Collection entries
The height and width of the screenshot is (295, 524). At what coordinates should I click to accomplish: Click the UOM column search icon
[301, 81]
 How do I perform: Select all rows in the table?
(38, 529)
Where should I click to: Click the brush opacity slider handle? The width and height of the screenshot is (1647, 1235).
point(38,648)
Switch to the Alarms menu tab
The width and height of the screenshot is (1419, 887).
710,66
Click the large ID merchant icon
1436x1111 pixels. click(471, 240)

Problem to solve -> Copy the records above exactly as written.

Exercise result ->
The height and width of the screenshot is (295, 524). At what coordinates should I click to accomplish: Click the UOM column search icon
[301, 81]
 How do I perform: Select all rows in the table?
(38, 529)
Where should I click to: Click the brush opacity slider handle? The width and height of the screenshot is (1647, 1235).
point(38,648)
Switch to the Alarms menu tab
The width and height of the screenshot is (1419, 887).
710,66
Click the large ID merchant icon
1436x1111 pixels. click(471, 240)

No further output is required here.